You remember back in the days when Sesame Street had letters and numbers as its “paid sponsors”? Well, it might be fair to say that this week’s Ten for Your Attention is brought to you by the letter M. There’s plenty of M acts on this week’s list, and it kicks off with a brand new song by Mur. The band returns after a far too long break between releases with Fire Escapes. It’s an emotionally complex album, dealing with issues of substance abuse and depression. The album’s opening track, “Climb and Fall”, is a beautiful yet raw examination of depression and the sense of hopelessness that can come with it. Expect much more discussion on the band and their upcoming CD release show in the coming days and weeks. In the meantime, I strongly encourage you listen to this powerful song.
Here’s another debut from another M band. This time it comes courtesy of Denton act Moniker. They’ll soon be releasing their EP On a Friday, and The Ghost is fortunate enough to have your first sample of said EP. The title “Sludge Tub” may not sound appetizing. The title may also evoke images of heavy sludge a la Hawk vs. Dove or Wo Fat. Their sound is not as heavy as either bands, and it’s a much more fun song that the title might suggest. Moniker combines elements of garage rock with a sharp indie edge that feels smart, but never so smart that one has to work to appreciate it. No, this is a “Sludge Tub” that anyone can (and will) feel comfortably diving in.
Want more M music? Maybe some Mora Collective might be music to your ears. The experimental jazz band is back with a new album. In some ways, Destroyed in Translation feels a bit more focused than their previous works. “Gun” is certainly a short track for them, clocking in at a hare under four minutes. The melody also wanders less than most of the Mora Collective tracks. Not to worry, however, as the band’s spacy yet intensive vibe remains fully in tact. If Mora Collective is aiming for a focused yet far out musical journey, you can hear how “Gun” hits its target.
Wrapping up the M theme is Dallas singer-songwriter Karyna Micaela. She recently shared a demo track called “Crazy Stupid Love”, which will appear on her next album. Karyna stressed to me that this track is only a demo, yet I’m inclined to say that this demo exceeds any track from her last EP, Everyday Surprises. If this is what a demo sounds like, maybe the fully produced version should be called “Crazy Stupid Amazing”.
You know, come to think of it, Sesame Street also received sponsorships from numbers in addition to letters. So perhaps 63 should be a sponsor of this post. You know, like The Prof.Fuzz 63. This is another demo for your ears. Unlike the previous effort from Karyna Micaela, however, this is not a refined demo that could pass as an album track. No, this song is a blatant demo, warts and all. Still, the melody of “Jazz Hands” is strong enough that it comes through past any recording “imperfections” present below. With a little love from a good producer and mixer, “Jazz Hands” could be pretty darn amazing.
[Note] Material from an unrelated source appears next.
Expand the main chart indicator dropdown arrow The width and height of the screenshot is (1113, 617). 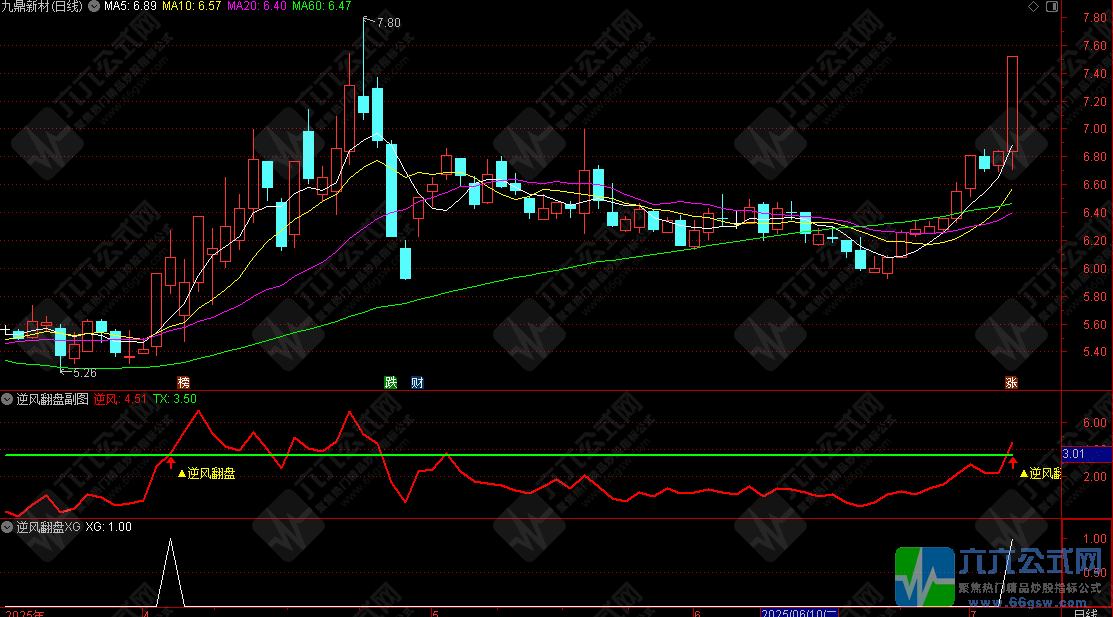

I hinted awhile back to an upcoming release from State Fair Records. It comes courtesy of the soulful and jazzy group Bree & The Fellas. This is a track that hit me hard on first listen. Bree’s voice is sultry, cool, and everything you’d want from a jazz singer. This is an immensely talented woman accompanied by a strong band, and the music that results is powerful. So powerful, in fact, that The Ghost is having a rare moment where the words are failing him. Just listen to “Girl from the Moon” and see if it hits you as hard as it did me.
Honor System puts out its fair share of tracks on their Soundcloud page, and they’re consistently solid tunes. Yet there’s something about “Light Trails” that captured me more than usual. It’s all the dreamy, retro styled electronica that one would expect from Honor System, just more so and stronger.
Austin’s East Cameron Folkcore will release the physical CD of their Fossils EP in September, but you can get the mp3’s on Bandcamp now. ECF states the EP is “a stripped down live acoustic record that is a mix of old songs never released as well as some skeletons…dusted off and brought back to life.” I’m not sure whether the opening track, “Son”, falls into the former or latter category. Either way, it’s definitely an enjoyable listen.
Corusco hails from College Station, but the band will be up in Dallas this Friday. They’ll play The Door for their EP release show for Don’t Give Up, a nice collection of indie pop-rock ditties in a similar vein to Valise, Northern National, and the like. For a taste of their indie sweetness, take a bite of “Sugar Cube”.
Finally, I present to you Austin rapper D.O.S. and a track from his EP, Dillinger Arts. Fans of old school soul samples and quick, sharp rhymes will definitely enjoy the EP and its opening track, “Voodoo”.